Doveva essere destino trovarmi “casualmente” a Cuba per l’ultimo saluto al Comandante en Jefe Fidel Castro Ruz. Come nell’ottobre 1997, quando dalla Bolivia giunsero i resti del Che. Anche allora il percorso fu il medesimo: dall’oceanico tributo nella Plaza de la Revolución di L’Avana, fino a Santa Clara, dove fu inumato. Ma l‘affollatissima carovana con le ceneri di Fidel, seguendo lo stesso tragitto (all’inverso) di quei primi giorni del gennaio 1959, è proseguita fino all’estremo oriente, a Santiago, culla della rivoluzione ai piedi della Sierra Maestra. Ceneri del “Comandante en Jefe” che sono state deposte nell’ultimo saluto ieri nel cimitero di Ifigenia, a fianco della tomba del padre dell’indipendenza dalla Spagna José Martí.
Sì, perché Fidel, è stato prima di tutto un nazionalista e un antimperialista; e a ragion veduta, per essere a sole 90 miglia dalle coste del “gigante del nord”, che di fatto operò l’annessione della Perla de las Antillas convertendola nel bordello di Miami (affidato in gestione al dittatore Fulgencio Batista).

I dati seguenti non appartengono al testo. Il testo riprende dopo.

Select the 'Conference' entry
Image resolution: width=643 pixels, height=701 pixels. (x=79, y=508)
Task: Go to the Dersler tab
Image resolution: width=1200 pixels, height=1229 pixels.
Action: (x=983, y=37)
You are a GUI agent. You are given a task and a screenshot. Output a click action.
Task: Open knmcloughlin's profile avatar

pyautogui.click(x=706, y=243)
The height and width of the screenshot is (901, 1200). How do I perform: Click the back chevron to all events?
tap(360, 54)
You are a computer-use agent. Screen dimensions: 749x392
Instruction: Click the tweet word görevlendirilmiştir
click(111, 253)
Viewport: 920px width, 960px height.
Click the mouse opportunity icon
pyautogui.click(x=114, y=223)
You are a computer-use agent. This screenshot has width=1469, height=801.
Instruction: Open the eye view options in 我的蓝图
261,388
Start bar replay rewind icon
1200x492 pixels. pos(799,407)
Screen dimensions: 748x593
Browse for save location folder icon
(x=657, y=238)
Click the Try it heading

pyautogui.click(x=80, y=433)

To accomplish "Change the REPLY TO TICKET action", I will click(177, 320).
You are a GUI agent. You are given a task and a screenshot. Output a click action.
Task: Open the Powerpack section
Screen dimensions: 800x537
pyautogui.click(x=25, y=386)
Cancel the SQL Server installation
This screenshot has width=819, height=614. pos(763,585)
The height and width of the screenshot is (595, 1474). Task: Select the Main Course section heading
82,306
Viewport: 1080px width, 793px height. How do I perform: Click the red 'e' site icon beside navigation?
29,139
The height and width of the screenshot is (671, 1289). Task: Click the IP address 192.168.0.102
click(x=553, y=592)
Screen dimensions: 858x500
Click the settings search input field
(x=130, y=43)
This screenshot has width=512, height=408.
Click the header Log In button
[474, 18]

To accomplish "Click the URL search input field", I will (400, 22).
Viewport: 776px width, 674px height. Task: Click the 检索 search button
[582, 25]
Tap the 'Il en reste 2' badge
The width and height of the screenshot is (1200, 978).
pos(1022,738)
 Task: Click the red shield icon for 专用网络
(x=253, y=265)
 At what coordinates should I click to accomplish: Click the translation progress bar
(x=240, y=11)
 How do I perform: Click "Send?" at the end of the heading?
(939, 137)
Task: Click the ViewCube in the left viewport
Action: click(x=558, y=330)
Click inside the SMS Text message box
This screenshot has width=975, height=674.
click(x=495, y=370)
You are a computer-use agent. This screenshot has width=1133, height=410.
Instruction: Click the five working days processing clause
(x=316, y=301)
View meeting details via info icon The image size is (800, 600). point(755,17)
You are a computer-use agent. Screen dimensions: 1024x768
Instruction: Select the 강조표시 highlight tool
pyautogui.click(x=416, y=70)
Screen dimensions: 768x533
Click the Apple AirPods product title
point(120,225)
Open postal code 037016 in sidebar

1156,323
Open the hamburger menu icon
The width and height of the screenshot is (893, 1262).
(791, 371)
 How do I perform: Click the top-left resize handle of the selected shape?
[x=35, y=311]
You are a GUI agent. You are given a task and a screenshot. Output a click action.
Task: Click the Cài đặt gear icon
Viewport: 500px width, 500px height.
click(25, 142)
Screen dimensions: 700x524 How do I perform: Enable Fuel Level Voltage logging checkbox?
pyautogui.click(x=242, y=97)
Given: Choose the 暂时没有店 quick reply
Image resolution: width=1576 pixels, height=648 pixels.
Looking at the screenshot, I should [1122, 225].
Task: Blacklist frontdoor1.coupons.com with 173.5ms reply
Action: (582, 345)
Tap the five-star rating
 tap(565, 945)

Il partito comunista esisteva già dagli anni venti a Cuba. Ma Fidel attese fino al 1965 per ricostituirlo ex novo: dopo il tentativo d’invasione della Baia dei Porci, dopo l’imposizione dell’embargo economico-commerciale e numerosi vani tentativi di stabilire con Washington un rapporto di reciproco rispetto e sovranità.
Influenzato da Che Guevara, Castro aveva già espresso un suo orientamento socialista; ma fece più tardi la scelta di campo definitiva, per necessità, giostrandosi magistralmente fra le due superpotenze. E senza al contempo inginocchiarsi a Mosca; al contrario mantenne una grande autonomia nella sua politica verso l’America Latina e, successivamente, anche verso l’Africa, figurando tra i leaders del Movimento dei Non Allineati, per un’autodeterminazione dei popoli.
Terminata la “guerra fredda” con la caduta del Muro di Berlino, Cuba perse il proprio ruolo internacionalista, salvo continuare a inviare medici e maestri in tutto il Centro e Sudamerica (e non solo). I più la diedero mille volte per spacciata. Sono passati invece ben 11 presidenti degli Stati Uniti (alcuni per un doppio mandato) ma Cuba è ancora lì, con la stessa dignità. Chi avrebbe mai detto che avrebbe resistito ormai per quasi sei decadi, tre delle quali orfana dell’Urss? A testimoniare come quella cubana, con il suo “socialismo tropical”, sia stata una rivoluzione autenticamente popolare.
Tocca ora a tre generazioni cresciute da Fidel continuare nella sua opera: resistendo all’imminente “era Trump”, in un subcontinente latinoamericano dove (dopo la debacle dei governi di Brasile e Argentina) pare si sia invertita l’ondata progressista.
Intanto lui, Fidel, la storia l’ha fatta; e di certo la storia lo assolverà.